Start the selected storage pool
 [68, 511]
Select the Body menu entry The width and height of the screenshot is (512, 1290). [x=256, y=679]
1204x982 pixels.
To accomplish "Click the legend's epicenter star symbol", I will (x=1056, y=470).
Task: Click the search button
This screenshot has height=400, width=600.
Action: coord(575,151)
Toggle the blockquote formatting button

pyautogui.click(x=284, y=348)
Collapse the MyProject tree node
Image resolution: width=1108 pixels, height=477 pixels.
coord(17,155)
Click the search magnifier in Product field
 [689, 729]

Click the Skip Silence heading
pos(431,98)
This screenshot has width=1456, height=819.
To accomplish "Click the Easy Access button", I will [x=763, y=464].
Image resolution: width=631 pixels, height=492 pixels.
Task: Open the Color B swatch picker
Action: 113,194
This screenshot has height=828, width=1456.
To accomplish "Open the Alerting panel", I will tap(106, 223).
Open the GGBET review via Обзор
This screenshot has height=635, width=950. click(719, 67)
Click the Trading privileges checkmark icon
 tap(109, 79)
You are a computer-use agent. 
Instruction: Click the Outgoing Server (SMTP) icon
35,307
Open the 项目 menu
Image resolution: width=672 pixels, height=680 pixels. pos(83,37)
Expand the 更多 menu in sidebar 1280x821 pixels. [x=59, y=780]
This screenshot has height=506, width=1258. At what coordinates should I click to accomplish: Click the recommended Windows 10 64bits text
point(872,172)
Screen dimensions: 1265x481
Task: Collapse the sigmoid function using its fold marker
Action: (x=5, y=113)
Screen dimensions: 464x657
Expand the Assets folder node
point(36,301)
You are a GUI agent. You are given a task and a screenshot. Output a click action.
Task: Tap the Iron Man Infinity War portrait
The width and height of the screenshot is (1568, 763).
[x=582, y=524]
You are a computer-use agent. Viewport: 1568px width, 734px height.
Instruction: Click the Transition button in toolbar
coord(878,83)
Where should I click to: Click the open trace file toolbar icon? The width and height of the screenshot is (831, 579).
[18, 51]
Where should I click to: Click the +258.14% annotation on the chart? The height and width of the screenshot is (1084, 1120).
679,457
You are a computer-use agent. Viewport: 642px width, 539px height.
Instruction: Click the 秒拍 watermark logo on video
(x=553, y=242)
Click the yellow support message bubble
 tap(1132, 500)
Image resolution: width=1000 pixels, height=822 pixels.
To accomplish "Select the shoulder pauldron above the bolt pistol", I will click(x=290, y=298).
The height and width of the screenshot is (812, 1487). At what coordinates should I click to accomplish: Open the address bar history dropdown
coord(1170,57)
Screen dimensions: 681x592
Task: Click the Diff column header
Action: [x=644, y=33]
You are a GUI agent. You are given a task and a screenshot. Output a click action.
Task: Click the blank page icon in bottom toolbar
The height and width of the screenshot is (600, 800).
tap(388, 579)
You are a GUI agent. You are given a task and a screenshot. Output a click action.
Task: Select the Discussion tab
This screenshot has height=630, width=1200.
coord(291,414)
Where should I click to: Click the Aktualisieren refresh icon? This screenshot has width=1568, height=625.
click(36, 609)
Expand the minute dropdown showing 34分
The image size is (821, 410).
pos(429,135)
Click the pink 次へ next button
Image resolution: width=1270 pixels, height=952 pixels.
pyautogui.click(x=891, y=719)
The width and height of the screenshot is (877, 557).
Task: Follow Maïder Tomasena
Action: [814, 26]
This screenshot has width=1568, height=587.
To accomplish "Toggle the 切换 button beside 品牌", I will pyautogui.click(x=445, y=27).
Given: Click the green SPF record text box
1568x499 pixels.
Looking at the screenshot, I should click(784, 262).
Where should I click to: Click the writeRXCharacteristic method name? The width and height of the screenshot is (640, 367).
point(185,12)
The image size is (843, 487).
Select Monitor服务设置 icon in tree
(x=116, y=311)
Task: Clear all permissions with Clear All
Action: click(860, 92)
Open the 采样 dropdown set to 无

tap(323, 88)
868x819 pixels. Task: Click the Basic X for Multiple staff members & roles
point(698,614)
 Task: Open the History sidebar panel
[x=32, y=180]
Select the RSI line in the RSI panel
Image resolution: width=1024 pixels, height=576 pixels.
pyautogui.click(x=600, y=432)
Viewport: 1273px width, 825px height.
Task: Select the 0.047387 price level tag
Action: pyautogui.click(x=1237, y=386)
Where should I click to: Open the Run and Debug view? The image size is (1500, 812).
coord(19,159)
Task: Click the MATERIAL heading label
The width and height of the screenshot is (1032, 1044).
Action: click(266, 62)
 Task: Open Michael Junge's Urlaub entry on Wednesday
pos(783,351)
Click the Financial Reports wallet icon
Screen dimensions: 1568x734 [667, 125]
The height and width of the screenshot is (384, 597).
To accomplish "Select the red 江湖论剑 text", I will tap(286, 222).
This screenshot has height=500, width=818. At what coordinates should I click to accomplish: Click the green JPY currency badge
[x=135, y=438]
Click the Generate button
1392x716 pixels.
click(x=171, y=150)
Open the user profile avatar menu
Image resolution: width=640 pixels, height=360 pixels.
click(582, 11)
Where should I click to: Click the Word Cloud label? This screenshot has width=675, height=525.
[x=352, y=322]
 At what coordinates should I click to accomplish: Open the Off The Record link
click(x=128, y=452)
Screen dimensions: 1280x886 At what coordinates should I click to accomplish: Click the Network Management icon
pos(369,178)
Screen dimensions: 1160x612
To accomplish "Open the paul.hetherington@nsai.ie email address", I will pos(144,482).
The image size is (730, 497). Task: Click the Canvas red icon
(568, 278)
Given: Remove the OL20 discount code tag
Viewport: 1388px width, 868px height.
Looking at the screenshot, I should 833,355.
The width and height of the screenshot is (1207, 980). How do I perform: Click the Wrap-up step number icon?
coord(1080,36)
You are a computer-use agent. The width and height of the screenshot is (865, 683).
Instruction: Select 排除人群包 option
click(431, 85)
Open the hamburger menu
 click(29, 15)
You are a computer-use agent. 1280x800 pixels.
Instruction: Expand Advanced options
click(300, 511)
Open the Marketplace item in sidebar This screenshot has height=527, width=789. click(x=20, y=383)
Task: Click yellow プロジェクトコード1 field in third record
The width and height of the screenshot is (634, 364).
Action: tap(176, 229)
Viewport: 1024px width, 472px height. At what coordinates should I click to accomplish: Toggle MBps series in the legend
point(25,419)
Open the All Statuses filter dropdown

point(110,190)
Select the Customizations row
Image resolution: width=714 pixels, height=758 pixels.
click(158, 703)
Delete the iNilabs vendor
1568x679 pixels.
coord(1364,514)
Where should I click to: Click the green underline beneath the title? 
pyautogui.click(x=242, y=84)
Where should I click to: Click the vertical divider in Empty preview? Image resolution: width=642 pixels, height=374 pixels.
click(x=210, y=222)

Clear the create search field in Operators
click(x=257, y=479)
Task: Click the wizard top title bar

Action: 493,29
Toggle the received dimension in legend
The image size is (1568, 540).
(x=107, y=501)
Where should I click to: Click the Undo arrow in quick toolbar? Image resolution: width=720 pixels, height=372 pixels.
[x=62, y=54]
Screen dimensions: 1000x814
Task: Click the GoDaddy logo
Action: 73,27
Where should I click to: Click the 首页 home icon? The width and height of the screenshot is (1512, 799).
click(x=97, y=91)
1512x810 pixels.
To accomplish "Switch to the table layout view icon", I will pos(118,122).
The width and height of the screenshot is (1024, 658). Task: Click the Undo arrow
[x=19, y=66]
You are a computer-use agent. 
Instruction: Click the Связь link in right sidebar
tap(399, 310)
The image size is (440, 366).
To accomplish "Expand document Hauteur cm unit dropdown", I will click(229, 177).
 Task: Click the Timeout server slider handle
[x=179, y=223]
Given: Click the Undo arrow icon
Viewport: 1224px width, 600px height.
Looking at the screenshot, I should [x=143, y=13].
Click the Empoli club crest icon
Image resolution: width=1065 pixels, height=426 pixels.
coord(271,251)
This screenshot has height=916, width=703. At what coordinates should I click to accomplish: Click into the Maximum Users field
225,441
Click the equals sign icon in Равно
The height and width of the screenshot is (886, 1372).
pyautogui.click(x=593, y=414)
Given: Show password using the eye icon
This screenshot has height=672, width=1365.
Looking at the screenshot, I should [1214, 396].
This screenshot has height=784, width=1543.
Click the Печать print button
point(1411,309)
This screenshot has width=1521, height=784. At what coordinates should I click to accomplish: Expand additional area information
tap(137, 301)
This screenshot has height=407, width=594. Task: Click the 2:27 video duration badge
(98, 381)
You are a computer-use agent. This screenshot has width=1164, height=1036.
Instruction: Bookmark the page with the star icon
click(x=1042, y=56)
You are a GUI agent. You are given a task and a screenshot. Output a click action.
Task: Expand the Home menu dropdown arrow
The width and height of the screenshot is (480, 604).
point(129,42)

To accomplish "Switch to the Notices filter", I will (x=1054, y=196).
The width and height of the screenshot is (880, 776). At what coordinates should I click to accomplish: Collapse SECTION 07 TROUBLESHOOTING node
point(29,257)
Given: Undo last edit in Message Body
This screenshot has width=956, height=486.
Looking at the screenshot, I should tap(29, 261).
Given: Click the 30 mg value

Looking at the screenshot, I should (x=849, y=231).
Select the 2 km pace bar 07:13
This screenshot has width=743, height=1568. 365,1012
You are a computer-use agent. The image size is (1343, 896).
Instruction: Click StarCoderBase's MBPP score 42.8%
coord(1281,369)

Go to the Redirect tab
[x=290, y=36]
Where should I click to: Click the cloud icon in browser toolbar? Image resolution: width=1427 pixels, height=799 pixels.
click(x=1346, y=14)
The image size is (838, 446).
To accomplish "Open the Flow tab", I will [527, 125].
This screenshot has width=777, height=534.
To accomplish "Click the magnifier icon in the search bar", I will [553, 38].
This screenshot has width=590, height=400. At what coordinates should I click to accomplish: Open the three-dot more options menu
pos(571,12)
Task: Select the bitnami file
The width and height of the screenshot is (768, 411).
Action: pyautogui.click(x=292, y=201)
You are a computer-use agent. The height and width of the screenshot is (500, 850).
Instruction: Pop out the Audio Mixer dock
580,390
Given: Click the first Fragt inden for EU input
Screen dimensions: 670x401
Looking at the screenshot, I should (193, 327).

::::::

**Directions for this task**
Where the line holding "Click the Печать print button" appears in the listing above, start reproducing exactly, and end with the line holding "Given: Undo last edit in Message Body".

**Solution below**
Click the Печать print button
point(1411,309)
This screenshot has width=1521, height=784. At what coordinates should I click to accomplish: Expand additional area information
tap(137, 301)
This screenshot has height=407, width=594. Task: Click the 2:27 video duration badge
(98, 381)
You are a computer-use agent. This screenshot has width=1164, height=1036.
Instruction: Bookmark the page with the star icon
click(x=1042, y=56)
You are a GUI agent. You are given a task and a screenshot. Output a click action.
Task: Expand the Home menu dropdown arrow
The width and height of the screenshot is (480, 604).
point(129,42)

To accomplish "Switch to the Notices filter", I will (x=1054, y=196).
The width and height of the screenshot is (880, 776). At what coordinates should I click to accomplish: Collapse SECTION 07 TROUBLESHOOTING node
point(29,257)
Given: Undo last edit in Message Body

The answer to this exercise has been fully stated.